Updates to Skylake Discrete Graphics Performance: PCIe Optimizations Incoming
by Ian Cutress on September 8, 2015 5:00 AM ESTIn our initial review of the two 6th Generation Intel Skylake-K processors launched on August 5th, the i7-6700K and the i5-6600K, our comparative analysis to the previous generations of Intel processors was for the most part, positive. On the whole, clock-for-clock performance was a marginal increase over previous generations but the cumulative end-to-end effort of several generations of upgrades, plus for those that overclock, gave a substantial reason for those in CPU limited workloads to find an upgrade (along with benefits on the chipset and DRAM side as well). However, one element of the equation was puzzling at the time – the performance of games using discrete graphics cards was marginally lower with the new platform compared to older platforms when looking at average frame rates.
Discrete Graphics Performance: Before
During our testing, it is not uncommon to see two platforms that perform similarly to have a reasonable margin of error, often ±1%, due to variations in pre-initialised cache structures, or in the case of games like GRID that rely on a random sequence to provide the end-result numbers. Despite this, we noticed that for Skylake-K we saw consistent drop in our discrete GPU testing, often around the -1% to -3% mark but sometimes as low as -5% or -7% when we compared it to both Intel’s 5th Generation (Broadwell) and 4th Generation (Haswell). Other websites such as The Tech Report also noted these results, placing Broadwell’s numbers at the top of the stack (if only marginal). Some commentary at the time focused on Broadwell’s use of eDRAM in the desktop components which can aid performance while retaining a frequency deficit, although given our analysis of the eDRAM in Broadwell as a victim cache rather than a transparent DRAM cache it seems less likely that this is the case, plus we also now have new information coming post launch about this issue. But if we remove Broadwell as a special case, it was still concerning that the i7-6700K lagged behind the i7-4770K despite being higher in frequency and clock-for-clock performance.
Before it came time to publish our Skylake review, we performed our initial analysis and ended up with our results. Whenever the results are worse than expected, we typically discuss with the manufacturer regarding any anomalies and if they can account for them (or something doesn’t seem to be configured properly). So we passed on our data to Intel as well as ASUS due to our setup at the time, and did not hear anything back for a number of weeks except the odd whisper of ‘we are looking in to it’. Then, in our meeting with Intel at the Intel Developer Forum in mid-August, an Intel processor engineer said that they were still working on it internally, but from their testing it seems that one of the registers controlling an internal frequency was not being set properly during start-up – as in not being set to Intel’s recommended value.
Another couple of weeks later, we were contacted by ASUS who shed a lot more light on the issue.

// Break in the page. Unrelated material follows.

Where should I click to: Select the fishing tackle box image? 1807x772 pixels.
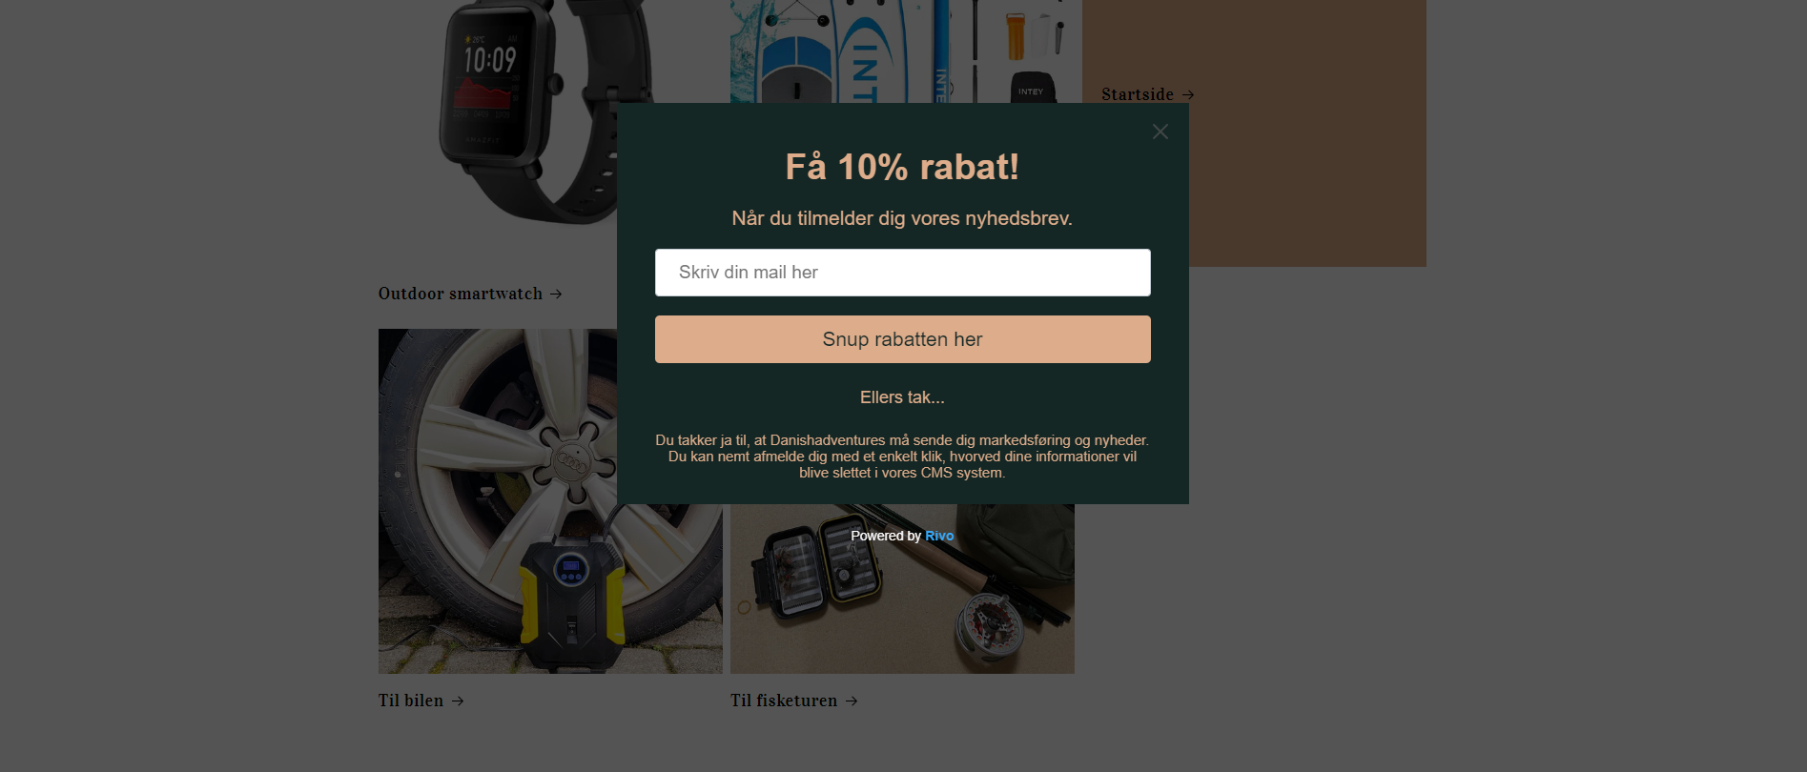click(x=902, y=589)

The register in question is called the FCLK (or ‘f-clock’), which controls some of the cross-frequency compensation mechanisms between the ring interconnect of the CPU, the System Agent, and the PEG (PCI Express Graphics). Basically this means it is to do with data from the processor to the GPUs. So when data is handed from one end to another, this element of the processor manages the data buffers to allow that cross boundary migration in a lossless way. This is a ratio frequency setting which is tied directly to the base frequency of the processor (the BCLK, typically 100 MHz), and can be set at 4x, 8x or 10x for 400 MHz, 800 MHz or 1000 MHz respectively.
FCLK is in the top left, between the CPU and the PCIe lanes.
The default value of the FCLK is at 800 MHz for both mobile and desktop Skylake processors, and it is this value that all the motherboard manufacturers have validated their systems on – such as overclocking and margins due to external environmental factors. However, the Intel recommended value for desktops, as dictated in their ‘tuning guide’ for motherboard manufacturers was 1000 MHz, or the 10x ratio setting. The recommended value for laptops is still the 8x ratio setting.
So going back to Skylake-K launch on the 5th of August – it is our understanding that Intel moved the launch of these processors from IDF (mid-August) to Gamescom to coincide with their push towards a gaming focused platform. So despite the fact that between Gamescom and IDF the only people who really had these processors were other media and a few system integrators selling pre-built systems, everything had to be ready to go at that time. But at this time, the 10x ratio setting in Intel’s microcode (MRC) was not functioning as expected when motherboard manufacturers tried to initialise it during start-up. As a result, the ‘default’ value was used universally.
Discrete Graphics Performance: After
Fast forward to mid-August, and firmware update 1168 from Intel now allows motherboard manufacturers to implement the 10x setting for FCLK at POST. This means that the motherboard manufacturers now have to implement that firmware into their BIOS packages and request that all owners upgrade in order to benefit from this change.
From what we are being told by ASUS, they will have it enabled by default (at stock) on version 0801 on the Z170-A, with 090x versions of the BIOS providing a manual option inside the Tweakers’ Paradise sub-menu. ASRock by comparison, on the 1.70 BIOS for the Extreme7+, has an option to adjust the FCLK in the CPU configuration menu, but sets 800 MHz as default and requires adjusting to 1 GHz to make the change. For motherboard manufacturers, this new change (if they want to implement it by default) requires a complete verification process to make sure everything else in the system works, all PCIe cards are properly validated and added to their QVLs, and also overclocking margins are still as advertised. That being said though, we have been told to be wary of exact benefits from the new firmware, as some internal testing has shown not that big a jump in most instances.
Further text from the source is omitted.